> _Records for this exercise_

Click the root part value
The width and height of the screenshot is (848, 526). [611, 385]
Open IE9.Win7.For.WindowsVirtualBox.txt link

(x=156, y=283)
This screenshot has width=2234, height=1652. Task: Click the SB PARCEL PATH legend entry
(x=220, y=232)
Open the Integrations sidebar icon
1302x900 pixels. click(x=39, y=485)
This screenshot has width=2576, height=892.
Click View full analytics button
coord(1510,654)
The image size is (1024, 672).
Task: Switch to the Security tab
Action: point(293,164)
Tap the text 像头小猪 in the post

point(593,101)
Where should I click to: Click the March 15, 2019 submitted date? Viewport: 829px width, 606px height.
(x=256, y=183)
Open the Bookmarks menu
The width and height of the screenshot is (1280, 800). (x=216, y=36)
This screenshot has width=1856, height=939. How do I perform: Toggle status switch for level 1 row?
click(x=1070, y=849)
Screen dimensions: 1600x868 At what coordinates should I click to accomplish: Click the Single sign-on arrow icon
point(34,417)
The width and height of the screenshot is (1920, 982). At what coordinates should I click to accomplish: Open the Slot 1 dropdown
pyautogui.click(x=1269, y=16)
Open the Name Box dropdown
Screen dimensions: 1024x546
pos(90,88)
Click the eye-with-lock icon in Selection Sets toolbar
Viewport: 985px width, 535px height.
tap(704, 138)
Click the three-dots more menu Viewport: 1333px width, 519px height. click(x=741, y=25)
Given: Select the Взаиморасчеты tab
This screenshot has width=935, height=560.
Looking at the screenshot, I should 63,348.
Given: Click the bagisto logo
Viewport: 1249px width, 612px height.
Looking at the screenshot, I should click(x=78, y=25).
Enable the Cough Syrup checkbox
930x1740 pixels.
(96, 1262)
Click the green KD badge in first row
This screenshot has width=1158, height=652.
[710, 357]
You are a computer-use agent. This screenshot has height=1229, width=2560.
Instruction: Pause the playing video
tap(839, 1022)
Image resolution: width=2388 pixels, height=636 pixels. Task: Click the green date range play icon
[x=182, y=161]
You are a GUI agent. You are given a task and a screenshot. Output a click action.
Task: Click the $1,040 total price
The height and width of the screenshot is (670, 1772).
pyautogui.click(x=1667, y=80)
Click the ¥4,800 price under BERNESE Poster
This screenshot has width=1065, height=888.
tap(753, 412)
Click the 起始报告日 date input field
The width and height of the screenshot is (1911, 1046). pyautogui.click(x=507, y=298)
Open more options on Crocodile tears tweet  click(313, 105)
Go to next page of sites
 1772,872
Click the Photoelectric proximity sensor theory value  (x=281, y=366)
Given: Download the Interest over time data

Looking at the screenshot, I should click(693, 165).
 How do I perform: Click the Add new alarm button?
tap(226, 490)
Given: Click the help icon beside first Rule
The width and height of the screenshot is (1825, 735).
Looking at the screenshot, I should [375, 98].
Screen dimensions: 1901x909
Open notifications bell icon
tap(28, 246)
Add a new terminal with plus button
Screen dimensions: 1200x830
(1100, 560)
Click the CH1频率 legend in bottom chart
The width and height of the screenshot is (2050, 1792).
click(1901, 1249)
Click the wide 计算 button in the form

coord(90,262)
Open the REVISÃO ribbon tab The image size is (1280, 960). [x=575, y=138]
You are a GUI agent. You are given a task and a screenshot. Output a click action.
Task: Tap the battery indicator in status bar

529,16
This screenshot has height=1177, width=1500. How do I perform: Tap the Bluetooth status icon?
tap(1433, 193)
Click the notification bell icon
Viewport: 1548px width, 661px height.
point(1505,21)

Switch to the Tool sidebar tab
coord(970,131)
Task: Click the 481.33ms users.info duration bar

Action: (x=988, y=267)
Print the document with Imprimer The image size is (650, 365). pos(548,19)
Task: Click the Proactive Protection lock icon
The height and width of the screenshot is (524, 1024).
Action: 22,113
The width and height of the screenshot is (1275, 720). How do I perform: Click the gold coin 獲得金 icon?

> _Task requirements_
Return the full data above, line for line.

> _Task response_
Click the root part value
The width and height of the screenshot is (848, 526). [611, 385]
Open IE9.Win7.For.WindowsVirtualBox.txt link

(x=156, y=283)
This screenshot has width=2234, height=1652. Task: Click the SB PARCEL PATH legend entry
(x=220, y=232)
Open the Integrations sidebar icon
1302x900 pixels. click(x=39, y=485)
This screenshot has width=2576, height=892.
Click View full analytics button
coord(1510,654)
The image size is (1024, 672).
Task: Switch to the Security tab
Action: point(293,164)
Tap the text 像头小猪 in the post

point(593,101)
Where should I click to: Click the March 15, 2019 submitted date? Viewport: 829px width, 606px height.
(x=256, y=183)
Open the Bookmarks menu
The width and height of the screenshot is (1280, 800). (x=216, y=36)
This screenshot has width=1856, height=939. How do I perform: Toggle status switch for level 1 row?
click(x=1070, y=849)
Screen dimensions: 1600x868 At what coordinates should I click to accomplish: Click the Single sign-on arrow icon
point(34,417)
The width and height of the screenshot is (1920, 982). At what coordinates should I click to accomplish: Open the Slot 1 dropdown
pyautogui.click(x=1269, y=16)
Open the Name Box dropdown
Screen dimensions: 1024x546
pos(90,88)
Click the eye-with-lock icon in Selection Sets toolbar
Viewport: 985px width, 535px height.
tap(704, 138)
Click the three-dots more menu Viewport: 1333px width, 519px height. click(x=741, y=25)
Given: Select the Взаиморасчеты tab
This screenshot has width=935, height=560.
Looking at the screenshot, I should 63,348.
Given: Click the bagisto logo
Viewport: 1249px width, 612px height.
Looking at the screenshot, I should click(x=78, y=25).
Enable the Cough Syrup checkbox
930x1740 pixels.
(96, 1262)
Click the green KD badge in first row
This screenshot has width=1158, height=652.
[710, 357]
You are a computer-use agent. This screenshot has height=1229, width=2560.
Instruction: Pause the playing video
tap(839, 1022)
Image resolution: width=2388 pixels, height=636 pixels. Task: Click the green date range play icon
[x=182, y=161]
You are a GUI agent. You are given a task and a screenshot. Output a click action.
Task: Click the $1,040 total price
The height and width of the screenshot is (670, 1772).
pyautogui.click(x=1667, y=80)
Click the ¥4,800 price under BERNESE Poster
This screenshot has width=1065, height=888.
tap(753, 412)
Click the 起始报告日 date input field
The width and height of the screenshot is (1911, 1046). pyautogui.click(x=507, y=298)
Open more options on Crocodile tears tweet  click(313, 105)
Go to next page of sites
 1772,872
Click the Photoelectric proximity sensor theory value  (x=281, y=366)
Given: Download the Interest over time data

Looking at the screenshot, I should click(693, 165).
 How do I perform: Click the Add new alarm button?
tap(226, 490)
Given: Click the help icon beside first Rule
The width and height of the screenshot is (1825, 735).
Looking at the screenshot, I should [375, 98].
Screen dimensions: 1901x909
Open notifications bell icon
tap(28, 246)
Add a new terminal with plus button
Screen dimensions: 1200x830
(1100, 560)
Click the CH1频率 legend in bottom chart
The width and height of the screenshot is (2050, 1792).
click(1901, 1249)
Click the wide 计算 button in the form

coord(90,262)
Open the REVISÃO ribbon tab The image size is (1280, 960). [x=575, y=138]
You are a GUI agent. You are given a task and a screenshot. Output a click action.
Task: Tap the battery indicator in status bar

529,16
This screenshot has height=1177, width=1500. How do I perform: Tap the Bluetooth status icon?
tap(1433, 193)
Click the notification bell icon
Viewport: 1548px width, 661px height.
point(1505,21)

Switch to the Tool sidebar tab
coord(970,131)
Task: Click the 481.33ms users.info duration bar

Action: (x=988, y=267)
Print the document with Imprimer The image size is (650, 365). pos(548,19)
Task: Click the Proactive Protection lock icon
The height and width of the screenshot is (524, 1024).
Action: 22,113
The width and height of the screenshot is (1275, 720). How do I perform: Click the gold coin 獲得金 icon?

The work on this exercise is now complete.